# New "cart"



## Sandee (Nov 25, 2011)

Yippee! I've been anxious to post a picture of my "new" Viceroy. It still needs loads of work. We just finished remounting the wheels after pulling the bearings, cleaning, and repacking. Hope I can get the old "boy", he'll be 24 next year, in shape enough to do a couple of classes. He sure was huffing and puffing after a round of the pasture. I can hardly wait for show season......gonna be FUN!


----------



## Reignmaker Miniatures (Nov 25, 2011)

Very nice, I've got one that needs a lot more work than that (wood needs a total refinish and the dash should be recovered or replaced) but that picture is great inspiration to work on it.


----------



## Marsha Cassada (Nov 25, 2011)

You will make a very showy presentation!


----------



## Sandee (Nov 25, 2011)

Marsha Cassada said:


> You will make a very showy presentation!
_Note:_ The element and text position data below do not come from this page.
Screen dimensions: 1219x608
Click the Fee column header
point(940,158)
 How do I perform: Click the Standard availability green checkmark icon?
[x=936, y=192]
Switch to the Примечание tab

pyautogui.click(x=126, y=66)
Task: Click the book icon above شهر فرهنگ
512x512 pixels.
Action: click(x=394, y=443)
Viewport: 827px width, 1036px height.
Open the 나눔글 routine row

I don't know about showy. I just hope he makes it thru the 2 classes that I need him for. He is getting older but he can still pick up his feet and go. Of course that's when he WANTS to like running out to the pasture.


----------



## Shari (Nov 26, 2011)

Looks very dapper!


----------



## MiLo Minis (Nov 26, 2011)

My old fella at the ripe age of 26 very handily won all 3 phases of a combined driving event which is much more strenuous than a few rounds in the ring. Keep your guy as healthy and fit as you can and he should be fine!Congratulations on acquiring your lovely Viceroy and I hope you have tons of fun with it!


----------



## shelterwood (Nov 26, 2011)

Sandee,

Your cart and mini both look lovely!! I would love a 4 wheeled vehicle like a Viceroy! My girls were rescued as a yearling and 2 year old, and my husband asked, after I got them home, how long they live.....not sure he has yet wrapped his mind around my hopeful 30 year estimate!

Katie


----------



## paintponylvr (Dec 17, 2011)

Wow, Sandee, that is so neat! Looks good.

How old IS your "old" man?


----------



## Sandee (Dec 29, 2011)

paintponylvr said:


> Wow, Sandee, that is so neat! Looks good.
> 
> How old IS your "old" man?


Sorry it took so long to answer. Christmas time was really hecktic here.

My "old man" will be 24 next year but the only time he shows it is if he gets stiff and then he'll trot in the front and canter in the rear.or is it the other way around! Not a pretty sight!


----------